I found that the local binary pattern in scikit-image is affected by re-scaling the image, but I was not expecting this. Since the LBP just involves greater/less than comparisons between nearby pixels, I thought a linear transformation would not affect things.
import numpy as np
import skimage
from skimage.feature import local_binary_pattern
im = skimage.data.cell()
out_im = local_binary_pattern(im, 16, 2, method='uniform')
out_im = out_im[20:-20, 20:-20] # remove edges
counts,bins = np.histogram(out_im)
print('counts=',counts)
print('bins=',bins)
This gives me
counts= [ 896 2743 9555 14928 108466 94041 28682 14703 8728 33458]
bins= [ 0. 1.7 3.4 5.1 6.8 8.5 10.2 11.9 13.6 15.3 17. ]
But if I normalize the image:
im = (im-im.min())/(im.max()-im.min())
Then I get:
counts= [ 937 2716 9504 16263 109302 92114 27753 14248 8667 34696]
bins= [ 0. 1.7 3.4 5.1 6.8 8.5 10.2 11.9 13.6 15.3 17. ]
Can someone explain why? The original image has values between 0 and 255.

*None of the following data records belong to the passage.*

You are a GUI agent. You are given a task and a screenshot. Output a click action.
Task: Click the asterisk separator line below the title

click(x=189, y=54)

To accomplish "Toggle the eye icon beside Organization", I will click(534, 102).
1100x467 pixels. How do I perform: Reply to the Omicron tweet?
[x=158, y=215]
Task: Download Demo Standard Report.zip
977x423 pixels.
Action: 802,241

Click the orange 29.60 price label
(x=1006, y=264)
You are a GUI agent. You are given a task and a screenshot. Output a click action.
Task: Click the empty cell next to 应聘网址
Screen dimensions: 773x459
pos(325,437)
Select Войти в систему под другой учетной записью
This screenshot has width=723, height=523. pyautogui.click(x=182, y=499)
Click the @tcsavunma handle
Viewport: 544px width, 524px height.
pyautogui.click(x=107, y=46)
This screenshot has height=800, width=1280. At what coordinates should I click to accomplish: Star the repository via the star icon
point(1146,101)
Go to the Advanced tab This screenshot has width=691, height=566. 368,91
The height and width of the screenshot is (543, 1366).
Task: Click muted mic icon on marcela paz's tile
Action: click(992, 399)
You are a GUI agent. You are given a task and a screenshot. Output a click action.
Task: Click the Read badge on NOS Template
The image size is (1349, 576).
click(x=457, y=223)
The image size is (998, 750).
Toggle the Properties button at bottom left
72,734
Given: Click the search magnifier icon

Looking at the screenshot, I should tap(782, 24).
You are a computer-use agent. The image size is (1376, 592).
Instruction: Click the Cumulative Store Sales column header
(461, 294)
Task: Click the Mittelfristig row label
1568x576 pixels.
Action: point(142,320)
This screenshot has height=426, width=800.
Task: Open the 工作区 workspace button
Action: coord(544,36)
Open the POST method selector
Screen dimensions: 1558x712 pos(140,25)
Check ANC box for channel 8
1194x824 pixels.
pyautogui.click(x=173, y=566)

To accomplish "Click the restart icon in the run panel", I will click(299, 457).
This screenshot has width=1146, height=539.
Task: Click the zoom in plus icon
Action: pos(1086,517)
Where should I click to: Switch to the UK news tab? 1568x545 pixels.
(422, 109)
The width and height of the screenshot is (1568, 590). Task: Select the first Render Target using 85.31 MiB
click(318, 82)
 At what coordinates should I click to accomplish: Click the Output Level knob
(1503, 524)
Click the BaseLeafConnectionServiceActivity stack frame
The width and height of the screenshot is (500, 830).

CodePudding user response:
I found that there is no difference when there are only 4 points in the kernel, which correspond to up/down/left/right. This suggests that the difference arises due to the floating point interpolation when the points are located at non-integer coordinates. I'm guessing that the floating point calculations occasionally mess up the greater/equal comparisons, leading to slightly different histograms.